STATED TASK:
Rewrite the material from the line with "Given: Click the" up to and including the line with "Action: pyautogui.click(x=82, y=83)", putting "weather icon" in place of "cloud icon" and changing nothing else. Leave the pictures out of your answer.

DATASET EXCERPTS:
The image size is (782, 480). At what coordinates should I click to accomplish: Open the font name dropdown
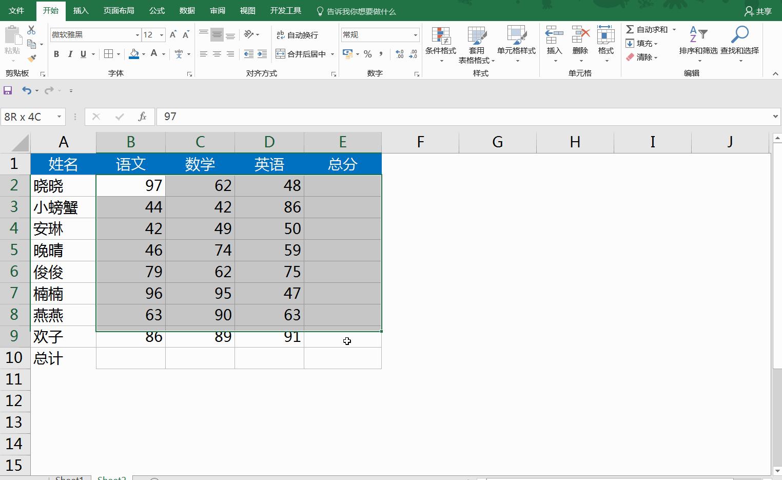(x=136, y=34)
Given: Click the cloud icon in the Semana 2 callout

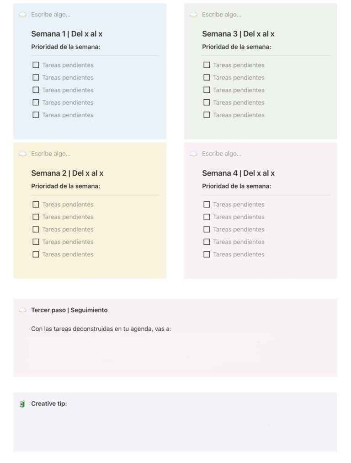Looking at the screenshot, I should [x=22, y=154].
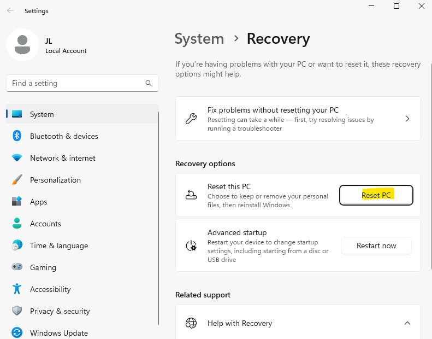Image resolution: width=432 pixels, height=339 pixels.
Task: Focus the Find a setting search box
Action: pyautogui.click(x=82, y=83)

...

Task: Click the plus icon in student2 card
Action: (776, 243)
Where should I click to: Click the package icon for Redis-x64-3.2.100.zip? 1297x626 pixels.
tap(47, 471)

THE COMPLETED TASK:
Given: Click the weather icon in the Semana 2 callout

Looking at the screenshot, I should [x=22, y=154].
Image resolution: width=432 pixels, height=339 pixels.
Task: Focus the Find a setting search box
Action: pyautogui.click(x=82, y=83)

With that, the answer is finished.